**What is required:** Set down the following data line for line, without changing anything.
______
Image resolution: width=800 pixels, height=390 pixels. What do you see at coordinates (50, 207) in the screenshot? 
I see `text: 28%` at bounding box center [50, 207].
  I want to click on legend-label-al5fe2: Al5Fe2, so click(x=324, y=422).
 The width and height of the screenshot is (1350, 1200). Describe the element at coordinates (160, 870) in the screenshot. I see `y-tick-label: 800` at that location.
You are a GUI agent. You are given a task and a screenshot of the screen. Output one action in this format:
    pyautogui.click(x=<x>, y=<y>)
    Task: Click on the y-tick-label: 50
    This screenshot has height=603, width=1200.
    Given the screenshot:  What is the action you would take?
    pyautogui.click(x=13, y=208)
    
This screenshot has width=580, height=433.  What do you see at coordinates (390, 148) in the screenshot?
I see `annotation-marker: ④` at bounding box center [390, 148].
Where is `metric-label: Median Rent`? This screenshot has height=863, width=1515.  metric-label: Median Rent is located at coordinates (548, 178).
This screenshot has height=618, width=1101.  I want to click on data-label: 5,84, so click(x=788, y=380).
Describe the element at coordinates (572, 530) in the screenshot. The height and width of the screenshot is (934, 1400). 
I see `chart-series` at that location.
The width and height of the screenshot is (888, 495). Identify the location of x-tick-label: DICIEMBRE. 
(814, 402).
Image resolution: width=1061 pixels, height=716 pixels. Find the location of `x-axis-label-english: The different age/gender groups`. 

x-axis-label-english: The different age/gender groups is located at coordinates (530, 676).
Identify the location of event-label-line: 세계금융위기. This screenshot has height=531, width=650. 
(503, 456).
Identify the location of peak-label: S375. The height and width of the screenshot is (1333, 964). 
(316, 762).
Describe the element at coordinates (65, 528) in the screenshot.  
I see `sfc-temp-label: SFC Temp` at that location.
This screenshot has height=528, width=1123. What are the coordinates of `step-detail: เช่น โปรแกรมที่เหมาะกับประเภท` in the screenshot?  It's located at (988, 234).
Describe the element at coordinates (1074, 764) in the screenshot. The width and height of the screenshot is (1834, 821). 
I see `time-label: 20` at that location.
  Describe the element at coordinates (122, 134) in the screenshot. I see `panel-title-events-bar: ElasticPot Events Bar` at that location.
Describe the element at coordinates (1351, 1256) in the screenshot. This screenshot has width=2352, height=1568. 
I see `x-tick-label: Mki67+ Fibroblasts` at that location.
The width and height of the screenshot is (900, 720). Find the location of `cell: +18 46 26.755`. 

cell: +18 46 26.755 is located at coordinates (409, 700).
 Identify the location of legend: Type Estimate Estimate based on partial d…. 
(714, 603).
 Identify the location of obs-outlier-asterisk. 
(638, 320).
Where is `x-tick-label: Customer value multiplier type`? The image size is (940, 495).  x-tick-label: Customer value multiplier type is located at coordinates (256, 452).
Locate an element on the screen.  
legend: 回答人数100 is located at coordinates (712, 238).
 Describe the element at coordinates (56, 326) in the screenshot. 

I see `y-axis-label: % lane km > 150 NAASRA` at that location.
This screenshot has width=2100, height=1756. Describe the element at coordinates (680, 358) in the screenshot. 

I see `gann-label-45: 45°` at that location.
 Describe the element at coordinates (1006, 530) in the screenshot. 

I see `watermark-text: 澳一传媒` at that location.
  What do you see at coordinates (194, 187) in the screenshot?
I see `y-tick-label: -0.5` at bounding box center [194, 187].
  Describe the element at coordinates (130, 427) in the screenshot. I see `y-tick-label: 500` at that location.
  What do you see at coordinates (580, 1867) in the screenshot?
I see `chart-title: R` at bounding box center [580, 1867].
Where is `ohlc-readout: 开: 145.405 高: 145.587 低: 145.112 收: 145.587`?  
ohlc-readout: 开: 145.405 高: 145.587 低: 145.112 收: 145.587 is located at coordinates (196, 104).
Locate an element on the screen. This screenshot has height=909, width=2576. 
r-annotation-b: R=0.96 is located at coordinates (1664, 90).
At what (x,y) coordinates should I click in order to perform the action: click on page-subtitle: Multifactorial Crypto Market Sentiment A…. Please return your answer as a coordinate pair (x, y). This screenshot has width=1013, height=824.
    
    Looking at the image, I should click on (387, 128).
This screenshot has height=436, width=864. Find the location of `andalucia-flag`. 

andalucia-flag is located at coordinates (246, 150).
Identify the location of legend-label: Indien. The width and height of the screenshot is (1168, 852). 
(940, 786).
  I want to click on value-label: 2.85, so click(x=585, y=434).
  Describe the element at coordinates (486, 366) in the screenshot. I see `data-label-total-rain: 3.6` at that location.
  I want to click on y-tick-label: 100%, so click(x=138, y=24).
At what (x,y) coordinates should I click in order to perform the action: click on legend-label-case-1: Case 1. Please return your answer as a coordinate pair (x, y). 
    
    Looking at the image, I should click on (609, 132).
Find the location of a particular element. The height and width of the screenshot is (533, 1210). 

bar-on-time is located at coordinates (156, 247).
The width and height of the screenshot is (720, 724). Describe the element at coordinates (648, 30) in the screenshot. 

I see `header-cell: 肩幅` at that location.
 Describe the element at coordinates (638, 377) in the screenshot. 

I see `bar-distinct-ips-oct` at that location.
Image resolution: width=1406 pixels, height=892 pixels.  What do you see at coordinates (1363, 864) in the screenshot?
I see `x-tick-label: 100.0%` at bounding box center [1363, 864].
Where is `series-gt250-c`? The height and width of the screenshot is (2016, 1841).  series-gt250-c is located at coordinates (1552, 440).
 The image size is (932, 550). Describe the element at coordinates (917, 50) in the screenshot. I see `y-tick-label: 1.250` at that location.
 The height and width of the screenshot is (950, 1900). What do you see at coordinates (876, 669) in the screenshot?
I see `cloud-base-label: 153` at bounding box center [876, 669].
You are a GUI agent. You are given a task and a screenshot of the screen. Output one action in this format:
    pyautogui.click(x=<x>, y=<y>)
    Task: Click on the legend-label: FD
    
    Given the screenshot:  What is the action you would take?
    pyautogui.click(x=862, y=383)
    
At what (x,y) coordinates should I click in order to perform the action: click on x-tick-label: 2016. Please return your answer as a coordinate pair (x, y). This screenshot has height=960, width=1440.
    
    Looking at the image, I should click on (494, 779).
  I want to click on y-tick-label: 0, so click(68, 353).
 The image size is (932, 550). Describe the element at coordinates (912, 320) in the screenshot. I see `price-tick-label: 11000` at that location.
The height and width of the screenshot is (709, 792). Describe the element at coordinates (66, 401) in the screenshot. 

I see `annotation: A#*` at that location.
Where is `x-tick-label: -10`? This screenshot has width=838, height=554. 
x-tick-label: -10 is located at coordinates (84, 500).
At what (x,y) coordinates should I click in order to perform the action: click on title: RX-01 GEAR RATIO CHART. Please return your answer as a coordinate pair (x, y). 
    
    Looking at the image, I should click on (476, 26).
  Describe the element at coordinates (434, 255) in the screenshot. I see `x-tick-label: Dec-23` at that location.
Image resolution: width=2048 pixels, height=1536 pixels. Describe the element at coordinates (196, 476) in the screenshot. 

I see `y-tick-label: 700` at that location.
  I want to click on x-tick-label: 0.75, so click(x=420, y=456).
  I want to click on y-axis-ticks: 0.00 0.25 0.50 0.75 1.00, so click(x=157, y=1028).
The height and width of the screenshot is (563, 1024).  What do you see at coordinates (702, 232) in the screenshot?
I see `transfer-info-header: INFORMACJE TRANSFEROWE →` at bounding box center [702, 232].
______
**Output for this exercise:**
Image resolution: width=800 pixels, height=390 pixels. What do you see at coordinates (50, 207) in the screenshot? 
I see `text: 28%` at bounding box center [50, 207].
  I want to click on legend-label-al5fe2: Al5Fe2, so click(x=324, y=422).
 The width and height of the screenshot is (1350, 1200). Describe the element at coordinates (160, 870) in the screenshot. I see `y-tick-label: 800` at that location.
You are a GUI agent. You are given a task and a screenshot of the screen. Output one action in this format:
    pyautogui.click(x=<x>, y=<y>)
    Task: Click on the y-tick-label: 50
    This screenshot has height=603, width=1200.
    Given the screenshot:  What is the action you would take?
    pyautogui.click(x=13, y=208)
    
This screenshot has width=580, height=433.  What do you see at coordinates (390, 148) in the screenshot?
I see `annotation-marker: ④` at bounding box center [390, 148].
Where is `metric-label: Median Rent`? This screenshot has height=863, width=1515.  metric-label: Median Rent is located at coordinates (548, 178).
This screenshot has height=618, width=1101.  I want to click on data-label: 5,84, so click(x=788, y=380).
Describe the element at coordinates (572, 530) in the screenshot. The height and width of the screenshot is (934, 1400). 
I see `chart-series` at that location.
The width and height of the screenshot is (888, 495). Identify the location of x-tick-label: DICIEMBRE. 
(814, 402).
Image resolution: width=1061 pixels, height=716 pixels. Find the location of `x-axis-label-english: The different age/gender groups`. 

x-axis-label-english: The different age/gender groups is located at coordinates (530, 676).
Identify the location of event-label-line: 세계금융위기. This screenshot has height=531, width=650. 
(503, 456).
Identify the location of peak-label: S375. The height and width of the screenshot is (1333, 964). 
(316, 762).
Describe the element at coordinates (65, 528) in the screenshot.  
I see `sfc-temp-label: SFC Temp` at that location.
This screenshot has height=528, width=1123. What are the coordinates of `step-detail: เช่น โปรแกรมที่เหมาะกับประเภท` in the screenshot?  It's located at (988, 234).
Describe the element at coordinates (1074, 764) in the screenshot. The width and height of the screenshot is (1834, 821). 
I see `time-label: 20` at that location.
  Describe the element at coordinates (122, 134) in the screenshot. I see `panel-title-events-bar: ElasticPot Events Bar` at that location.
Describe the element at coordinates (1351, 1256) in the screenshot. This screenshot has width=2352, height=1568. 
I see `x-tick-label: Mki67+ Fibroblasts` at that location.
The width and height of the screenshot is (900, 720). Find the location of `cell: +18 46 26.755`. 

cell: +18 46 26.755 is located at coordinates (409, 700).
 Identify the location of legend: Type Estimate Estimate based on partial d…. 
(714, 603).
 Identify the location of obs-outlier-asterisk. 
(638, 320).
Where is `x-tick-label: Customer value multiplier type`? The image size is (940, 495).  x-tick-label: Customer value multiplier type is located at coordinates (256, 452).
Locate an element on the screen.  
legend: 回答人数100 is located at coordinates (712, 238).
 Describe the element at coordinates (56, 326) in the screenshot. 

I see `y-axis-label: % lane km > 150 NAASRA` at that location.
This screenshot has width=2100, height=1756. Describe the element at coordinates (680, 358) in the screenshot. 

I see `gann-label-45: 45°` at that location.
 Describe the element at coordinates (1006, 530) in the screenshot. 

I see `watermark-text: 澳一传媒` at that location.
  What do you see at coordinates (194, 187) in the screenshot?
I see `y-tick-label: -0.5` at bounding box center [194, 187].
  Describe the element at coordinates (130, 427) in the screenshot. I see `y-tick-label: 500` at that location.
  What do you see at coordinates (580, 1867) in the screenshot?
I see `chart-title: R` at bounding box center [580, 1867].
Where is `ohlc-readout: 开: 145.405 高: 145.587 低: 145.112 收: 145.587`?  
ohlc-readout: 开: 145.405 高: 145.587 低: 145.112 收: 145.587 is located at coordinates (196, 104).
Locate an element on the screen. This screenshot has height=909, width=2576. 
r-annotation-b: R=0.96 is located at coordinates (1664, 90).
At what (x,y) coordinates should I click in order to perform the action: click on page-subtitle: Multifactorial Crypto Market Sentiment A…. Please return your answer as a coordinate pair (x, y). This screenshot has width=1013, height=824.
    
    Looking at the image, I should click on (387, 128).
This screenshot has height=436, width=864. Find the location of `andalucia-flag`. 

andalucia-flag is located at coordinates (246, 150).
Identify the location of legend-label: Indien. The width and height of the screenshot is (1168, 852). 
(940, 786).
  I want to click on value-label: 2.85, so click(x=585, y=434).
  Describe the element at coordinates (486, 366) in the screenshot. I see `data-label-total-rain: 3.6` at that location.
  I want to click on y-tick-label: 100%, so click(x=138, y=24).
At what (x,y) coordinates should I click in order to perform the action: click on legend-label-case-1: Case 1. Please return your answer as a coordinate pair (x, y). 
    
    Looking at the image, I should click on (609, 132).
Find the location of a particular element. The height and width of the screenshot is (533, 1210). 

bar-on-time is located at coordinates (156, 247).
The width and height of the screenshot is (720, 724). Describe the element at coordinates (648, 30) in the screenshot. 

I see `header-cell: 肩幅` at that location.
 Describe the element at coordinates (638, 377) in the screenshot. 

I see `bar-distinct-ips-oct` at that location.
Image resolution: width=1406 pixels, height=892 pixels.  What do you see at coordinates (1363, 864) in the screenshot?
I see `x-tick-label: 100.0%` at bounding box center [1363, 864].
Where is `series-gt250-c`? The height and width of the screenshot is (2016, 1841).  series-gt250-c is located at coordinates (1552, 440).
 The image size is (932, 550). Describe the element at coordinates (917, 50) in the screenshot. I see `y-tick-label: 1.250` at that location.
 The height and width of the screenshot is (950, 1900). What do you see at coordinates (876, 669) in the screenshot?
I see `cloud-base-label: 153` at bounding box center [876, 669].
You are a GUI agent. You are given a task and a screenshot of the screen. Output one action in this format:
    pyautogui.click(x=<x>, y=<y>)
    Task: Click on the legend-label: FD
    
    Given the screenshot:  What is the action you would take?
    pyautogui.click(x=862, y=383)
    
At what (x,y) coordinates should I click in order to perform the action: click on x-tick-label: 2016. Please return your answer as a coordinate pair (x, y). This screenshot has height=960, width=1440.
    
    Looking at the image, I should click on (494, 779).
  I want to click on y-tick-label: 0, so click(68, 353).
 The image size is (932, 550). Describe the element at coordinates (912, 320) in the screenshot. I see `price-tick-label: 11000` at that location.
The height and width of the screenshot is (709, 792). Describe the element at coordinates (66, 401) in the screenshot. 

I see `annotation: A#*` at that location.
Where is `x-tick-label: -10`? This screenshot has width=838, height=554. 
x-tick-label: -10 is located at coordinates (84, 500).
At what (x,y) coordinates should I click in order to perform the action: click on title: RX-01 GEAR RATIO CHART. Please return your answer as a coordinate pair (x, y). 
    
    Looking at the image, I should click on (476, 26).
  Describe the element at coordinates (434, 255) in the screenshot. I see `x-tick-label: Dec-23` at that location.
Image resolution: width=2048 pixels, height=1536 pixels. Describe the element at coordinates (196, 476) in the screenshot. 

I see `y-tick-label: 700` at that location.
  I want to click on x-tick-label: 0.75, so click(x=420, y=456).
  I want to click on y-axis-ticks: 0.00 0.25 0.50 0.75 1.00, so click(x=157, y=1028).
The height and width of the screenshot is (563, 1024).  What do you see at coordinates (702, 232) in the screenshot?
I see `transfer-info-header: INFORMACJE TRANSFEROWE →` at bounding box center [702, 232].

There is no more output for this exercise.